Items from a dataset =
+-------+

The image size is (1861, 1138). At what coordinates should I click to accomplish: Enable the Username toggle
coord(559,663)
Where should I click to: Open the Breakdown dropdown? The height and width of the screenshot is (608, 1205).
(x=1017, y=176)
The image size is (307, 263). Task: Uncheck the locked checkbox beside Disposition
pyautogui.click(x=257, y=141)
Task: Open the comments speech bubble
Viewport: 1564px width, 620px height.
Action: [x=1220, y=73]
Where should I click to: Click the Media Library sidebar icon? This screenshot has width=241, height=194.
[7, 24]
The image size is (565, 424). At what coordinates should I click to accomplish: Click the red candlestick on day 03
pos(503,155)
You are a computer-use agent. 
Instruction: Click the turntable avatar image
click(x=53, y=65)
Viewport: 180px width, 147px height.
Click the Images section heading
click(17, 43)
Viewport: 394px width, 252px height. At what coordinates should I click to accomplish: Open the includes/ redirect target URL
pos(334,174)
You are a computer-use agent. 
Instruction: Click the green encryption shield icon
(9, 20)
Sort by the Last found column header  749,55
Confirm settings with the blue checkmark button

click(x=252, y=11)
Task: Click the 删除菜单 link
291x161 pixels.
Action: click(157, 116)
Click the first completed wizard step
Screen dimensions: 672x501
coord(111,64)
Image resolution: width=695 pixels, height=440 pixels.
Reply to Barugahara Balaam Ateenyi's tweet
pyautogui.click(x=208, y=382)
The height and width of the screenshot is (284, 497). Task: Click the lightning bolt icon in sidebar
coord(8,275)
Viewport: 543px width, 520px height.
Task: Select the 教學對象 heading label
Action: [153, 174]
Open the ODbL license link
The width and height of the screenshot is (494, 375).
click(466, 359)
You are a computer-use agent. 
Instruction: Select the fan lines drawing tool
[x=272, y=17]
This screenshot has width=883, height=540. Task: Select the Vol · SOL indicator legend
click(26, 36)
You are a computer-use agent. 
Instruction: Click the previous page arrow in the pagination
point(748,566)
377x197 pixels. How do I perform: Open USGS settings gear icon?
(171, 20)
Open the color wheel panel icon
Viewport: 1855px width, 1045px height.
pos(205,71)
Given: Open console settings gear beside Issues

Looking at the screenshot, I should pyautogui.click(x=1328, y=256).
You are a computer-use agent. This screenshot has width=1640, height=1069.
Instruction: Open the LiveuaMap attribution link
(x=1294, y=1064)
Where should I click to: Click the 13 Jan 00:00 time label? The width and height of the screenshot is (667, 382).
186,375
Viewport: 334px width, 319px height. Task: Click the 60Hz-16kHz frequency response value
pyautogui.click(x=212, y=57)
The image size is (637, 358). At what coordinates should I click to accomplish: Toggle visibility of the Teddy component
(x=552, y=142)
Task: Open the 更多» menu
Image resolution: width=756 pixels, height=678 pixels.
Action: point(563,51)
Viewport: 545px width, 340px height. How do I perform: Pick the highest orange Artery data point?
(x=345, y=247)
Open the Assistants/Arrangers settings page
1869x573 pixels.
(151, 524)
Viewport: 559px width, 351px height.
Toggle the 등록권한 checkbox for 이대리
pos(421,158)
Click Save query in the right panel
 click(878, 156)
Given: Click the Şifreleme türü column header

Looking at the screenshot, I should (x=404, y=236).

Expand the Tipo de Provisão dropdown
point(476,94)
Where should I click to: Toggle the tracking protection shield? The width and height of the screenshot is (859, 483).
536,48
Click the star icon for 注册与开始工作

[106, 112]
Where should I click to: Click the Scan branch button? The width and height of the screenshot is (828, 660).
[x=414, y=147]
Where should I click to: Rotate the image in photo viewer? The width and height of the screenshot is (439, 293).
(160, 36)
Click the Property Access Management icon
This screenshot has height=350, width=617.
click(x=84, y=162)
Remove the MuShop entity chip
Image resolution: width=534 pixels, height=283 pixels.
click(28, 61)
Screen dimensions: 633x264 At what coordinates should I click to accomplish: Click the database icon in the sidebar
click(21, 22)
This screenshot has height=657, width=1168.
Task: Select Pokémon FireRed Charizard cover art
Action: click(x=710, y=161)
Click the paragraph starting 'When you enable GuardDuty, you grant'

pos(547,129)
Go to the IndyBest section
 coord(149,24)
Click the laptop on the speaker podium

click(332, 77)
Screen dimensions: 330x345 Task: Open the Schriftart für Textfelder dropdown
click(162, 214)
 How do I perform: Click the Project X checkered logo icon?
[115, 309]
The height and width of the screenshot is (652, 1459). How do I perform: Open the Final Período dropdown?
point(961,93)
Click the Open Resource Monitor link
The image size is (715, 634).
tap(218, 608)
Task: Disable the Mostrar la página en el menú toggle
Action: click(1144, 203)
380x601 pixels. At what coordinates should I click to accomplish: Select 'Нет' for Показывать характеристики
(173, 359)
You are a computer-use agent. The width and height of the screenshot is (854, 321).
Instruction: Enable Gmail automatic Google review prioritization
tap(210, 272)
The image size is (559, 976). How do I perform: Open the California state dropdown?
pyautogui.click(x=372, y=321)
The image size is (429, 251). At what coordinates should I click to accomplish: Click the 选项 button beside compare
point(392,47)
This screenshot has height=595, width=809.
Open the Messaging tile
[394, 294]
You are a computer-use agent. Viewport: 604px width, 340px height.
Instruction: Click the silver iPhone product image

+-------+

Task statement = All the entries should be output exactly as given.

Solved problem =
The image size is (1861, 1138). At what coordinates should I click to accomplish: Enable the Username toggle
coord(559,663)
Where should I click to: Open the Breakdown dropdown? The height and width of the screenshot is (608, 1205).
(x=1017, y=176)
The image size is (307, 263). Task: Uncheck the locked checkbox beside Disposition
pyautogui.click(x=257, y=141)
Task: Open the comments speech bubble
Viewport: 1564px width, 620px height.
Action: [x=1220, y=73]
Where should I click to: Click the Media Library sidebar icon? This screenshot has width=241, height=194.
[7, 24]
The image size is (565, 424). At what coordinates should I click to accomplish: Click the red candlestick on day 03
pos(503,155)
You are a computer-use agent. 
Instruction: Click the turntable avatar image
click(x=53, y=65)
Viewport: 180px width, 147px height.
Click the Images section heading
click(17, 43)
Viewport: 394px width, 252px height. At what coordinates should I click to accomplish: Open the includes/ redirect target URL
pos(334,174)
You are a computer-use agent. 
Instruction: Click the green encryption shield icon
(9, 20)
Sort by the Last found column header  749,55
Confirm settings with the blue checkmark button

click(x=252, y=11)
Task: Click the 删除菜单 link
291x161 pixels.
Action: click(157, 116)
Click the first completed wizard step
Screen dimensions: 672x501
coord(111,64)
Image resolution: width=695 pixels, height=440 pixels.
Reply to Barugahara Balaam Ateenyi's tweet
pyautogui.click(x=208, y=382)
The height and width of the screenshot is (284, 497). Task: Click the lightning bolt icon in sidebar
coord(8,275)
Viewport: 543px width, 520px height.
Task: Select the 教學對象 heading label
Action: [153, 174]
Open the ODbL license link
The width and height of the screenshot is (494, 375).
click(466, 359)
You are a computer-use agent. 
Instruction: Select the fan lines drawing tool
[x=272, y=17]
This screenshot has width=883, height=540. Task: Select the Vol · SOL indicator legend
click(26, 36)
You are a computer-use agent. 
Instruction: Click the previous page arrow in the pagination
point(748,566)
377x197 pixels. How do I perform: Open USGS settings gear icon?
(171, 20)
Open the color wheel panel icon
Viewport: 1855px width, 1045px height.
pos(205,71)
Given: Open console settings gear beside Issues

Looking at the screenshot, I should pyautogui.click(x=1328, y=256).
You are a computer-use agent. This screenshot has width=1640, height=1069.
Instruction: Open the LiveuaMap attribution link
(x=1294, y=1064)
Where should I click to: Click the 13 Jan 00:00 time label? The width and height of the screenshot is (667, 382).
186,375
Viewport: 334px width, 319px height. Task: Click the 60Hz-16kHz frequency response value
pyautogui.click(x=212, y=57)
The image size is (637, 358). At what coordinates should I click to accomplish: Toggle visibility of the Teddy component
(x=552, y=142)
Task: Open the 更多» menu
Image resolution: width=756 pixels, height=678 pixels.
Action: point(563,51)
Viewport: 545px width, 340px height. How do I perform: Pick the highest orange Artery data point?
(x=345, y=247)
Open the Assistants/Arrangers settings page
1869x573 pixels.
(151, 524)
Viewport: 559px width, 351px height.
Toggle the 등록권한 checkbox for 이대리
pos(421,158)
Click Save query in the right panel
 click(878, 156)
Given: Click the Şifreleme türü column header

Looking at the screenshot, I should (x=404, y=236).

Expand the Tipo de Provisão dropdown
point(476,94)
Where should I click to: Toggle the tracking protection shield? The width and height of the screenshot is (859, 483).
536,48
Click the star icon for 注册与开始工作

[106, 112]
Where should I click to: Click the Scan branch button? The width and height of the screenshot is (828, 660).
[x=414, y=147]
Where should I click to: Rotate the image in photo viewer? The width and height of the screenshot is (439, 293).
(160, 36)
Click the Property Access Management icon
This screenshot has height=350, width=617.
click(x=84, y=162)
Remove the MuShop entity chip
Image resolution: width=534 pixels, height=283 pixels.
click(28, 61)
Screen dimensions: 633x264 At what coordinates should I click to accomplish: Click the database icon in the sidebar
click(21, 22)
This screenshot has height=657, width=1168.
Task: Select Pokémon FireRed Charizard cover art
Action: click(x=710, y=161)
Click the paragraph starting 'When you enable GuardDuty, you grant'

pos(547,129)
Go to the IndyBest section
 coord(149,24)
Click the laptop on the speaker podium

click(332, 77)
Screen dimensions: 330x345 Task: Open the Schriftart für Textfelder dropdown
click(162, 214)
 How do I perform: Click the Project X checkered logo icon?
[115, 309]
The height and width of the screenshot is (652, 1459). How do I perform: Open the Final Período dropdown?
point(961,93)
Click the Open Resource Monitor link
The image size is (715, 634).
tap(218, 608)
Task: Disable the Mostrar la página en el menú toggle
Action: click(1144, 203)
380x601 pixels. At what coordinates should I click to accomplish: Select 'Нет' for Показывать характеристики
(173, 359)
You are a computer-use agent. The width and height of the screenshot is (854, 321).
Instruction: Enable Gmail automatic Google review prioritization
tap(210, 272)
The image size is (559, 976). How do I perform: Open the California state dropdown?
pyautogui.click(x=372, y=321)
The image size is (429, 251). At what coordinates should I click to accomplish: Click the 选项 button beside compare
point(392,47)
This screenshot has height=595, width=809.
Open the Messaging tile
[394, 294]
You are a computer-use agent. Viewport: 604px width, 340px height.
Instruction: Click the silver iPhone product image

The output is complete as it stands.